» Instructions for the task
In this exercise, every entry is to be copied exactly.

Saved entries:
# # # # #

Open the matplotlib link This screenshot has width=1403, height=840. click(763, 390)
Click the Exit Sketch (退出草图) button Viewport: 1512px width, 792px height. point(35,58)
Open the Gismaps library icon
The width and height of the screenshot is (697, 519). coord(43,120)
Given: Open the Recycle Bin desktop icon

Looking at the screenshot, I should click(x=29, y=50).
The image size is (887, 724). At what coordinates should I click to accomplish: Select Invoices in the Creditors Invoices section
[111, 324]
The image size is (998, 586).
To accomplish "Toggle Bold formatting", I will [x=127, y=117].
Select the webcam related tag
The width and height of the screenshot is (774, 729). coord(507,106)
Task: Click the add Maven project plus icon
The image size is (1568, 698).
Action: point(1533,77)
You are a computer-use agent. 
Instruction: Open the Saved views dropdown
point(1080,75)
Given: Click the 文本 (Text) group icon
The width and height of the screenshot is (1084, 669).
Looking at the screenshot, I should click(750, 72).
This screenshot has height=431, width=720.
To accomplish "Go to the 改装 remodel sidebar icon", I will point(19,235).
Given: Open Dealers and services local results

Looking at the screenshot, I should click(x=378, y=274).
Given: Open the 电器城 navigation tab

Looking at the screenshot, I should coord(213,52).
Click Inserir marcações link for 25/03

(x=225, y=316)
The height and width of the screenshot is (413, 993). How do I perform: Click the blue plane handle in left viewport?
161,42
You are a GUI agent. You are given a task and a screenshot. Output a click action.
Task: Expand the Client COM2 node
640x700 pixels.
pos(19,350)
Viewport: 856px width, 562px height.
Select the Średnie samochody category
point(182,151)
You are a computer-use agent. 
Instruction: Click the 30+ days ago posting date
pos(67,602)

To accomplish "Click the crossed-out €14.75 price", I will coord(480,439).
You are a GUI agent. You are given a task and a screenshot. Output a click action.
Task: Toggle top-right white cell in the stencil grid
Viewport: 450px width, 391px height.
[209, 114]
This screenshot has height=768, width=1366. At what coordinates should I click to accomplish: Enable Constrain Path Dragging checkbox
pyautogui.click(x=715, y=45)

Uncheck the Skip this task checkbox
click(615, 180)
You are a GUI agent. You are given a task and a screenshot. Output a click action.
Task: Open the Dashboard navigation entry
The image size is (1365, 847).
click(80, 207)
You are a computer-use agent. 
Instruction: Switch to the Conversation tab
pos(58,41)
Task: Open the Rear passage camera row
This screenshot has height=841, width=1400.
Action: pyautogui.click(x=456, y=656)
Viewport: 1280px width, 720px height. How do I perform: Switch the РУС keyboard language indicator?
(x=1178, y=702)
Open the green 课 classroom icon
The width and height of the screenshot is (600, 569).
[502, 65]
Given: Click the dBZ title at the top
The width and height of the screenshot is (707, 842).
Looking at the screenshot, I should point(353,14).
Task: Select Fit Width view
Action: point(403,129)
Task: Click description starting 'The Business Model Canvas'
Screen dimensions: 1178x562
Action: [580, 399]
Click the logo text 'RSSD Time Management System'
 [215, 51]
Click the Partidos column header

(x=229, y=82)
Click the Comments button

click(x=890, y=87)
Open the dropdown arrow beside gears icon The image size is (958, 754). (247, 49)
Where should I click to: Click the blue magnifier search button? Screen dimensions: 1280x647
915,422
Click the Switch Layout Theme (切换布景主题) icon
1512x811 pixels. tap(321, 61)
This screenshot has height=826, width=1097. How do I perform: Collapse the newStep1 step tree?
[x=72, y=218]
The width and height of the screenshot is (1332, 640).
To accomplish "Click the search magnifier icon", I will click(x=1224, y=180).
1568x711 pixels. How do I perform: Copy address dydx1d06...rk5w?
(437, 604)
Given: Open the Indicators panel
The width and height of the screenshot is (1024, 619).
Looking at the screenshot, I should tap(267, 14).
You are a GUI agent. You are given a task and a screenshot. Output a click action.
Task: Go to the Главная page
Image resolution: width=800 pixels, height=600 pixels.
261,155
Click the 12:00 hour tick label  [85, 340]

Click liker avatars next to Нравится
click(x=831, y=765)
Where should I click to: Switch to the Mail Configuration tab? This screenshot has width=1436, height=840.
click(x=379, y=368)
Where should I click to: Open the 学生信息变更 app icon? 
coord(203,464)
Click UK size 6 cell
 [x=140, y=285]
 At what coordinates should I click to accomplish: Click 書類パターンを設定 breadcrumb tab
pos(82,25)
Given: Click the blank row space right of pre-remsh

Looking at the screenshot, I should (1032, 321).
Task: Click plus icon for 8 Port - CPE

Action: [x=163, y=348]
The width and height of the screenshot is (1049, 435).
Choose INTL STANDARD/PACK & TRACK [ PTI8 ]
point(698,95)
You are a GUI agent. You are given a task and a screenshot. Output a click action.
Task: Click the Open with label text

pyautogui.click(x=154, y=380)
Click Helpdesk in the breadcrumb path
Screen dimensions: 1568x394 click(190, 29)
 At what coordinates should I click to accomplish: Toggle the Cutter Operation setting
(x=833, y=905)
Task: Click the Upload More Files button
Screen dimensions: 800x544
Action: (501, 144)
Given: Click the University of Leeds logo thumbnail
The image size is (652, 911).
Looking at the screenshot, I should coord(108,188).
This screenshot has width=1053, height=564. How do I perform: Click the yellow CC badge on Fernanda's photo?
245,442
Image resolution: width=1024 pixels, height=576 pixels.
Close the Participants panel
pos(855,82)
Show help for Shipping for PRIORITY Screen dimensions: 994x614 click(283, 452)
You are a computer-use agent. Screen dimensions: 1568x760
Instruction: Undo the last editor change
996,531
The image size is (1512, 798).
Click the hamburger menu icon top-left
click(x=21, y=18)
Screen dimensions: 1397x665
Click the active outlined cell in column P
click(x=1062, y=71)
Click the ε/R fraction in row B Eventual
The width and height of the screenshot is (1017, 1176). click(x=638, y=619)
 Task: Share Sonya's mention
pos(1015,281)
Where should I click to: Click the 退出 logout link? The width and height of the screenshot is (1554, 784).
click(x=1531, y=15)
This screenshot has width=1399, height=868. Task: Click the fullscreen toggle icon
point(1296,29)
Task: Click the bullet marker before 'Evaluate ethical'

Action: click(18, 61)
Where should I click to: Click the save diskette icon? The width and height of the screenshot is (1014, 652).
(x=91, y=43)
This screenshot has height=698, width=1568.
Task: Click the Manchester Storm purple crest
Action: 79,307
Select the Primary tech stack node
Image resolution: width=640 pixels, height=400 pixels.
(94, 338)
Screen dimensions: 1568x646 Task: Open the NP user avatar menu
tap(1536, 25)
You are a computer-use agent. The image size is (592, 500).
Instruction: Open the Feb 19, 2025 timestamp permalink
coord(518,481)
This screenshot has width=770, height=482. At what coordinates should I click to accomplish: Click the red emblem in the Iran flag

# # # # #

» Solved problem
Open the matplotlib link This screenshot has width=1403, height=840. click(763, 390)
Click the Exit Sketch (退出草图) button Viewport: 1512px width, 792px height. point(35,58)
Open the Gismaps library icon
The width and height of the screenshot is (697, 519). coord(43,120)
Given: Open the Recycle Bin desktop icon

Looking at the screenshot, I should click(x=29, y=50).
The image size is (887, 724). At what coordinates should I click to accomplish: Select Invoices in the Creditors Invoices section
[111, 324]
The image size is (998, 586).
To accomplish "Toggle Bold formatting", I will [x=127, y=117].
Select the webcam related tag
The width and height of the screenshot is (774, 729). coord(507,106)
Task: Click the add Maven project plus icon
The image size is (1568, 698).
Action: point(1533,77)
You are a computer-use agent. 
Instruction: Open the Saved views dropdown
point(1080,75)
Given: Click the 文本 (Text) group icon
The width and height of the screenshot is (1084, 669).
Looking at the screenshot, I should click(750, 72).
This screenshot has height=431, width=720.
To accomplish "Go to the 改装 remodel sidebar icon", I will point(19,235).
Given: Open Dealers and services local results

Looking at the screenshot, I should click(x=378, y=274).
Given: Open the 电器城 navigation tab

Looking at the screenshot, I should coord(213,52).
Click Inserir marcações link for 25/03

(x=225, y=316)
The height and width of the screenshot is (413, 993). How do I perform: Click the blue plane handle in left viewport?
161,42
You are a GUI agent. You are given a task and a screenshot. Output a click action.
Task: Expand the Client COM2 node
640x700 pixels.
pos(19,350)
Viewport: 856px width, 562px height.
Select the Średnie samochody category
point(182,151)
You are a computer-use agent. 
Instruction: Click the 30+ days ago posting date
pos(67,602)

To accomplish "Click the crossed-out €14.75 price", I will coord(480,439).
You are a GUI agent. You are given a task and a screenshot. Output a click action.
Task: Toggle top-right white cell in the stencil grid
Viewport: 450px width, 391px height.
[209, 114]
This screenshot has height=768, width=1366. At what coordinates should I click to accomplish: Enable Constrain Path Dragging checkbox
pyautogui.click(x=715, y=45)

Uncheck the Skip this task checkbox
click(615, 180)
You are a GUI agent. You are given a task and a screenshot. Output a click action.
Task: Open the Dashboard navigation entry
The image size is (1365, 847).
click(80, 207)
You are a computer-use agent. 
Instruction: Switch to the Conversation tab
pos(58,41)
Task: Open the Rear passage camera row
This screenshot has height=841, width=1400.
Action: pyautogui.click(x=456, y=656)
Viewport: 1280px width, 720px height. How do I perform: Switch the РУС keyboard language indicator?
(x=1178, y=702)
Open the green 课 classroom icon
The width and height of the screenshot is (600, 569).
[502, 65]
Given: Click the dBZ title at the top
The width and height of the screenshot is (707, 842).
Looking at the screenshot, I should point(353,14).
Task: Select Fit Width view
Action: point(403,129)
Task: Click description starting 'The Business Model Canvas'
Screen dimensions: 1178x562
Action: [580, 399]
Click the logo text 'RSSD Time Management System'
 [215, 51]
Click the Partidos column header

(x=229, y=82)
Click the Comments button

click(x=890, y=87)
Open the dropdown arrow beside gears icon The image size is (958, 754). (247, 49)
Where should I click to: Click the blue magnifier search button? Screen dimensions: 1280x647
915,422
Click the Switch Layout Theme (切换布景主题) icon
1512x811 pixels. tap(321, 61)
This screenshot has height=826, width=1097. How do I perform: Collapse the newStep1 step tree?
[x=72, y=218]
The width and height of the screenshot is (1332, 640).
To accomplish "Click the search magnifier icon", I will click(x=1224, y=180).
1568x711 pixels. How do I perform: Copy address dydx1d06...rk5w?
(437, 604)
Given: Open the Indicators panel
The width and height of the screenshot is (1024, 619).
Looking at the screenshot, I should tap(267, 14).
You are a GUI agent. You are given a task and a screenshot. Output a click action.
Task: Go to the Главная page
Image resolution: width=800 pixels, height=600 pixels.
261,155
Click the 12:00 hour tick label  [85, 340]

Click liker avatars next to Нравится
click(x=831, y=765)
Where should I click to: Switch to the Mail Configuration tab? This screenshot has width=1436, height=840.
click(x=379, y=368)
Where should I click to: Open the 学生信息变更 app icon? 
coord(203,464)
Click UK size 6 cell
 [x=140, y=285]
 At what coordinates should I click to accomplish: Click 書類パターンを設定 breadcrumb tab
pos(82,25)
Given: Click the blank row space right of pre-remsh

Looking at the screenshot, I should (1032, 321).
Task: Click plus icon for 8 Port - CPE

Action: [x=163, y=348]
The width and height of the screenshot is (1049, 435).
Choose INTL STANDARD/PACK & TRACK [ PTI8 ]
point(698,95)
You are a GUI agent. You are given a task and a screenshot. Output a click action.
Task: Click the Open with label text

pyautogui.click(x=154, y=380)
Click Helpdesk in the breadcrumb path
Screen dimensions: 1568x394 click(190, 29)
 At what coordinates should I click to accomplish: Toggle the Cutter Operation setting
(x=833, y=905)
Task: Click the Upload More Files button
Screen dimensions: 800x544
Action: (501, 144)
Given: Click the University of Leeds logo thumbnail
The image size is (652, 911).
Looking at the screenshot, I should coord(108,188).
This screenshot has width=1053, height=564. How do I perform: Click the yellow CC badge on Fernanda's photo?
245,442
Image resolution: width=1024 pixels, height=576 pixels.
Close the Participants panel
pos(855,82)
Show help for Shipping for PRIORITY Screen dimensions: 994x614 click(283, 452)
You are a computer-use agent. Screen dimensions: 1568x760
Instruction: Undo the last editor change
996,531
The image size is (1512, 798).
Click the hamburger menu icon top-left
click(x=21, y=18)
Screen dimensions: 1397x665
Click the active outlined cell in column P
click(x=1062, y=71)
Click the ε/R fraction in row B Eventual
The width and height of the screenshot is (1017, 1176). click(x=638, y=619)
 Task: Share Sonya's mention
pos(1015,281)
Where should I click to: Click the 退出 logout link? The width and height of the screenshot is (1554, 784).
click(x=1531, y=15)
This screenshot has width=1399, height=868. Task: Click the fullscreen toggle icon
point(1296,29)
Task: Click the bullet marker before 'Evaluate ethical'

Action: click(18, 61)
Where should I click to: Click the save diskette icon? The width and height of the screenshot is (1014, 652).
(x=91, y=43)
This screenshot has height=698, width=1568.
Task: Click the Manchester Storm purple crest
Action: 79,307
Select the Primary tech stack node
Image resolution: width=640 pixels, height=400 pixels.
(94, 338)
Screen dimensions: 1568x646 Task: Open the NP user avatar menu
tap(1536, 25)
You are a computer-use agent. The image size is (592, 500).
Instruction: Open the Feb 19, 2025 timestamp permalink
coord(518,481)
This screenshot has width=770, height=482. At what coordinates should I click to accomplish: Click the red emblem in the Iran flag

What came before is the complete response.